Bonus clip, from the Flying Monkey Marathon:

'Think Monkey' from Funky Umbrella on Vimeo.


  1. Nice. I have always thought training as divided between the how (the philosophy) and the what (the plan). The how instructs the what; it provides general thoughts, ideas, and structures or frameworks for your approach to training. The what builds off those frameworks, fleshing it out with a schedule of specific workouts that are designed and selected to move you towards your goal. Based on that, it's often easy to identify those who have not developed their training philosophy; they have a grab bag of workouts picked from various sources, with no real thought put into how they work together.

    I liken it to the story of the three blind men who come across an elephant. Each of them is feeling a different part of the elephant, and thinks he can derive the whole object from that one piece. However, none of them is able to come to the understanding that what they have encountered is more than the sum of its parts, and therefore is an entirely different entity than what each believes.
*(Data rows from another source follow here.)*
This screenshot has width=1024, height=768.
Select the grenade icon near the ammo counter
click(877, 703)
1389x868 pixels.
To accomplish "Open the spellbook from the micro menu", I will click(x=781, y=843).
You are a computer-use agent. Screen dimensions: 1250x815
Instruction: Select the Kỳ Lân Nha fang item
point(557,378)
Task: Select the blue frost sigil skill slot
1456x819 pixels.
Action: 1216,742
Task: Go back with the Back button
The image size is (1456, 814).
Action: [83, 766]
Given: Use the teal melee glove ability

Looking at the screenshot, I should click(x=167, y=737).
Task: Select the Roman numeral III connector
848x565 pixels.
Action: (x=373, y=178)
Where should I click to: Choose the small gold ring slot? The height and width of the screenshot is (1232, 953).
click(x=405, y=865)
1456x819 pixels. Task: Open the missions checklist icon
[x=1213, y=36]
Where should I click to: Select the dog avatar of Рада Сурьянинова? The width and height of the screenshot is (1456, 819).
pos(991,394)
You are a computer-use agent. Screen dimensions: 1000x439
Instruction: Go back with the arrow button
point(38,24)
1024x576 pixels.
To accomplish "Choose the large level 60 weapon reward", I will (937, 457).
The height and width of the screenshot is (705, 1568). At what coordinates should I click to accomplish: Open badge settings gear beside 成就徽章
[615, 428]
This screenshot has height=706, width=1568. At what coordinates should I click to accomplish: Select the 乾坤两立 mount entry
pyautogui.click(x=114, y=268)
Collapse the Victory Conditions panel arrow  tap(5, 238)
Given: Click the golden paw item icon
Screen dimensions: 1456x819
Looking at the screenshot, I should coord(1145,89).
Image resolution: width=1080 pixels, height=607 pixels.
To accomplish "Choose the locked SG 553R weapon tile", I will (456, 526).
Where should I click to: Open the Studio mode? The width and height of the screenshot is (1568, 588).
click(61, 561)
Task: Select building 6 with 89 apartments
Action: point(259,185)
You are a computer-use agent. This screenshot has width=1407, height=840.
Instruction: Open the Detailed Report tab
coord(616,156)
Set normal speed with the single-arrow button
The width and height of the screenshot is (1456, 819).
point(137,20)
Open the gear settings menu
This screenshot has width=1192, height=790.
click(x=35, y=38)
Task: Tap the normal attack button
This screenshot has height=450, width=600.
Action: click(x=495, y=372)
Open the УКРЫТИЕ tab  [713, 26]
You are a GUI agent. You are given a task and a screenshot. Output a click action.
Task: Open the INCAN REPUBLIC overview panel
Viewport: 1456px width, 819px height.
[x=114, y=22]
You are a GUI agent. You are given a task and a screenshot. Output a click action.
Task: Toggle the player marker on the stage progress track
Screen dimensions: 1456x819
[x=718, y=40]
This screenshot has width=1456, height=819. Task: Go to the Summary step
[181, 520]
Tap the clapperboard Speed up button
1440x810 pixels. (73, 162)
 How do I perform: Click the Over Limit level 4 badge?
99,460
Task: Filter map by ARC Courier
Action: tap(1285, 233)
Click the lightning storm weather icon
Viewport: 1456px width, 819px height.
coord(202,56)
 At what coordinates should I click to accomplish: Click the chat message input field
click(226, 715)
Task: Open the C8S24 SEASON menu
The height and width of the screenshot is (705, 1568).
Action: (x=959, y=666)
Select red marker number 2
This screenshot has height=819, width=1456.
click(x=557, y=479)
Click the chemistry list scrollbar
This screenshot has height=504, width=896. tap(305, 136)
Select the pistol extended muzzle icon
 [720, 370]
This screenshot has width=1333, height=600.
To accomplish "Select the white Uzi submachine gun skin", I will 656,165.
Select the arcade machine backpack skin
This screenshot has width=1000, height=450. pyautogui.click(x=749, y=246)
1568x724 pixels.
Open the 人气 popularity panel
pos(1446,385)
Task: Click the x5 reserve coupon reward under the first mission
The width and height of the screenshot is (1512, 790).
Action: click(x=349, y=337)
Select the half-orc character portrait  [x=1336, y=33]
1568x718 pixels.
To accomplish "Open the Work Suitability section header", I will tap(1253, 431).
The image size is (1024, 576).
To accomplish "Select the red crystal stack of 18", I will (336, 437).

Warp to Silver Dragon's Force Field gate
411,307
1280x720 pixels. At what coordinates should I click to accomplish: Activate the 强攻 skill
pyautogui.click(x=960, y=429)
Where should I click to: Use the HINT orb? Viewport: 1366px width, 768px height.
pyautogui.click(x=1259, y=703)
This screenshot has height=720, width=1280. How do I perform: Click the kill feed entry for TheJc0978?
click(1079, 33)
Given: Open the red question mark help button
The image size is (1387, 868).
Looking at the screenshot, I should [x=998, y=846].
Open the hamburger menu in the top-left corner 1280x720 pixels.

The dissection of the object, the system, and subsequent separation of its components leaves us with a lesser understanding of how the whole works together.

  2. Thanks for the comment, Scout. I think you can see in Dewey the influences of Stoicism in this emphasis on building something that works as a whole. I imagine your work in systems analysis also looks at these issues.

    One point that Dewey makes in Art as Experience is modern life is hostile to aesthetic unity in its dual emphasis on multi-tasking and specialization. (These of course go hand in hard, and can result in narrow lives of distraction. Contemporary ways of running don't escape these problems, and it can be a narrow pursuit. But interestingly once you go deep enough into an activity, it seems to open out onto so many other things. When this happens, it can center a person and offer glimpses of aesthetic unity that can be launching points for wider living harmonies.

  3. The problem with thinking for yourself is that you wake up one day and realize that you're a weirdo. This happened to me several years ago. I decided to embrace it with good humor.